The difficulties we today face are very distressing. But it is utterly impossible to situate ourselves in the reality of today's world if the panorama that is unfolding is not made reality that is understood by our politicians who should dedicate profound meditation to it. This problem needs to be understood very clearly by our politicians for them to appreciate the tragedy of our people.

We appreciate the fact that as politicians, they derive great experience from the exercise of their political functions but they do not have the privilege of being - nor could they be - specialists in all economic and social spheres. They are basically politicians - in itself one of the most difficult tasks in today's world - and above all, they must be responsible ones.

The present crisis should be understood clearly. This crisis is part of the typical cyclical course of the developed capitalist economies. Now, however, it has acquired new complications and aggravating dimensions.

This is not the place for a theoretical analysis of the issue, yet it is obvious that certain basic observations must be made if we are to draw up a realistic and effective strategy in line with the circumstances.

These crises - the most severe faced in the cyclical evolution typical of capitalist development - date back to at least the second quarter of the 19th Century. In the course of time, they have tended to produce sharper, deeper and more generalised interruptions of the economic upsurge with world-wide effects.

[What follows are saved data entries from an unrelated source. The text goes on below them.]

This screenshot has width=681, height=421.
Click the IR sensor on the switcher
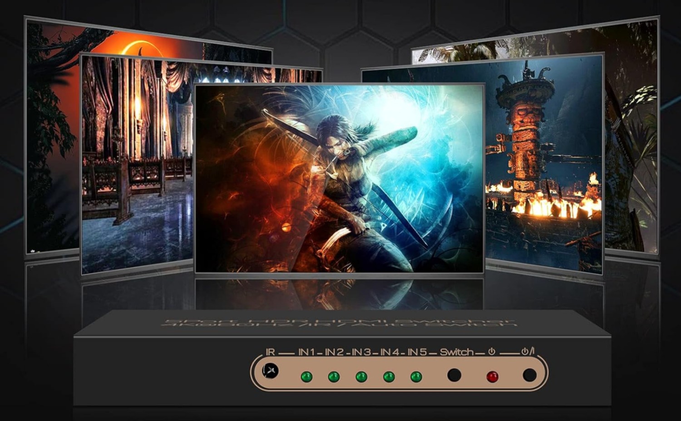(x=271, y=371)
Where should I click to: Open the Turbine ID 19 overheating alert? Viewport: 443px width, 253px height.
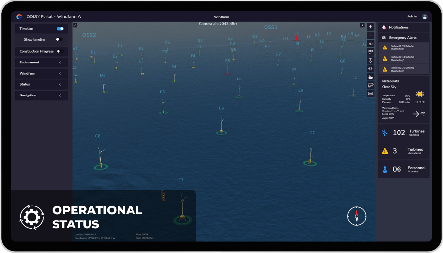pos(403,47)
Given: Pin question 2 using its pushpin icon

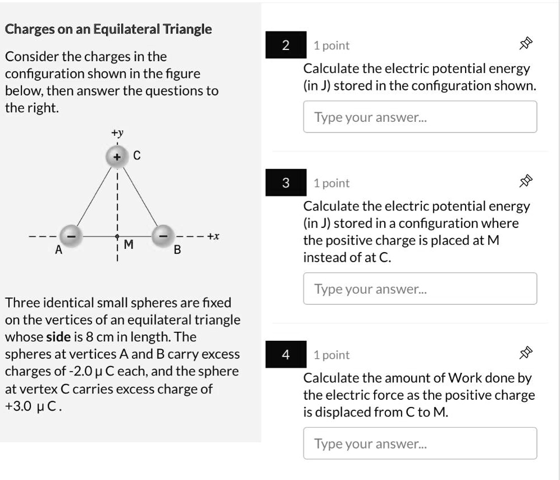Looking at the screenshot, I should [x=525, y=42].
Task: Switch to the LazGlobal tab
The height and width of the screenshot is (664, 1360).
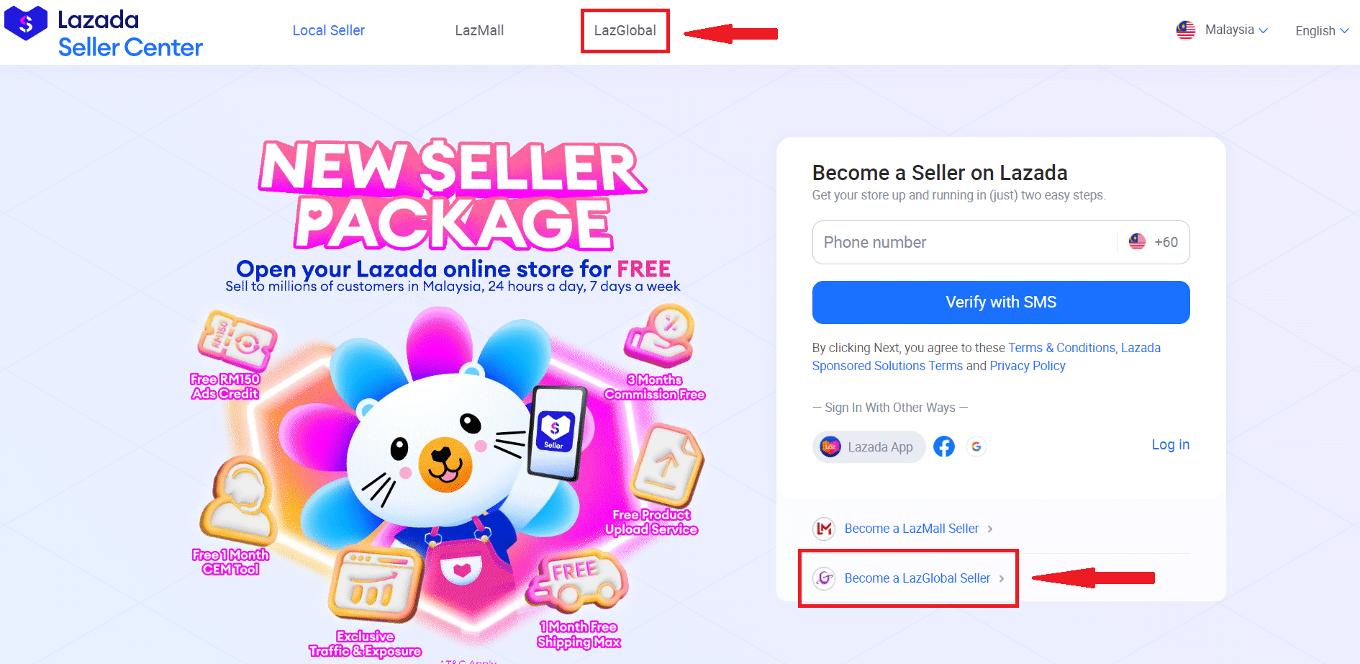Action: pyautogui.click(x=625, y=30)
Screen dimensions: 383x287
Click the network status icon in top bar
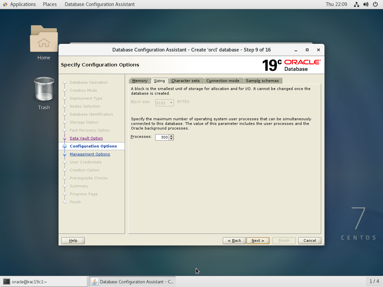(x=356, y=4)
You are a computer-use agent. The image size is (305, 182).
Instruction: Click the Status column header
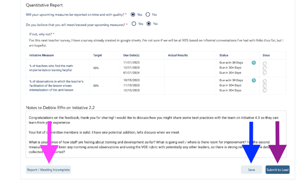click(224, 55)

In the mid-1990s, when globalisation was extending around the planet, the United States achieved the most spectacular accumulation of wealth and power ever seen in history. As the absolute master of the international financial institutions and through its immense political, military and technological strength, it was able to do so.

The world and the capitalist society were entering an entirely new phase. Only an insignificant part of economic operations related to world production and trade. Every day, trillions of dollars were involved in speculative operations such as currency and stock speculations. Stock prices on United States exchanges were rising like foam, often no relation at all to actual profits and revenues of companies.

A number of myths were created: that there would never be another crisis and that the system could regulate itself. Capitalism had created the mechanism it needed to advance and grow unimpeded.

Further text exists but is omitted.